大阪放火事件・埼玉立てこもり事件 医療従事者を守るために
宮城県保険医協会顧問 北村 龍男
トラブルを事前に防ぐチャンスはなかったか。
大阪放火事件
谷本容疑者は極めて身勝手である。2011年には25歳の長男に対する殺人未遂で実刑判決を受けている。自身の自殺の踏ん切りをつけるために別居中の長男らを道連れにしようとした。西梅田クリニックとのトラブルは確認されていない。「自殺願望をいだいた人が、他人を道連れにしようと大量殺人を引き起こした拡大殺人」との指摘がある。許しがたいが、今回のトラブルを避けるチャンスはなかっただろうか?
谷本容疑者は2017年2月13日、行政書士事務所を訪れて生活保護申請の相談をしている。

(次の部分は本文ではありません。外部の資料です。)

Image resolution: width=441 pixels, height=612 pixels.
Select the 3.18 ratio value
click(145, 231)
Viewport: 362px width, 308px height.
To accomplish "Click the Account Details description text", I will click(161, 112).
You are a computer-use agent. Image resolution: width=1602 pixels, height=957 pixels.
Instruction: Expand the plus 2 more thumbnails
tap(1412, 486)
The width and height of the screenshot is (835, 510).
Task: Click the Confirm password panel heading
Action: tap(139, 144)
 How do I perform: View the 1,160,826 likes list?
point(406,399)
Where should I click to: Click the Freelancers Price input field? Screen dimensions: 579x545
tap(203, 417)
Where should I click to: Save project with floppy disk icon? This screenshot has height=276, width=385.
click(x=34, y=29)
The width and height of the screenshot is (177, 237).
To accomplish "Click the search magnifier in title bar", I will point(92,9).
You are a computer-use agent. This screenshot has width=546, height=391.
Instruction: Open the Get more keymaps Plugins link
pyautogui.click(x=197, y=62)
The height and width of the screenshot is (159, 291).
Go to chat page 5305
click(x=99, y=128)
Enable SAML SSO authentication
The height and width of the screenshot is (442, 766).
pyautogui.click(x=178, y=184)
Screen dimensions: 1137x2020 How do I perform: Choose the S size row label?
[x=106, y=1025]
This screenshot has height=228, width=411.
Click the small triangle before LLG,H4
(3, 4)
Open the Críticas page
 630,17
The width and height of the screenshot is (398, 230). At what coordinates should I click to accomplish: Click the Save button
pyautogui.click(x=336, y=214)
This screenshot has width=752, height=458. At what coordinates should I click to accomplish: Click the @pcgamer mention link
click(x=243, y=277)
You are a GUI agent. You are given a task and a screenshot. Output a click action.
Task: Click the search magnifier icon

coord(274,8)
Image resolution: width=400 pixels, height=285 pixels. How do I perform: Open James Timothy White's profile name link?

出所後就職もできず、収入源だった物件の家賃収入が途絶え、自分の住んでいたアパートの家賃も払えなくなり、生活保護申請を希望し行政書士事務所を訪れた。書類を浪速区に持参すると、担当者から「此花区に持ち家があるならそちらに引っ越せばいい」と言われた。しかし、此花区の持ち家はトイレもなく、売るに売れない物件であった。谷本容疑者はそこに移動した。3日後此花区に生活保護を申請したが、その後自ら申請を取り下げた。相談を受けていた行政書士は「そこで経済基盤が少しでも安定していれば、彼の人生はどうなったのか・・・」と述べている。
行政書士が指摘しているように、この生活保護で生活基盤が安定し、行政とのつながりが生まれ、生活を立て直すことが出来ていれば、今回の事件を未然に防ぐチャンスにならなかっただろうか。
埼玉立てこもり事件
在宅医療に献身的に取り組んでいた医師が、命を奪われる理不尽な事件。死後1日以上経過した母親に心臓マッサージをするよう求め、蘇生はできないことを説明されると、散弾銃を発砲した。
容疑者は母親の診療方針を巡って、ここ1年で十数回地元の医師会と電話でやり取りをしていた。過去には、利用していた訪問介護サービスのスタッフに暴言、介護事業所は数ヶ月でサービスを断った。病院受診時に他の患者より先に母親を診療するよう求め怒鳴る姿も認められた。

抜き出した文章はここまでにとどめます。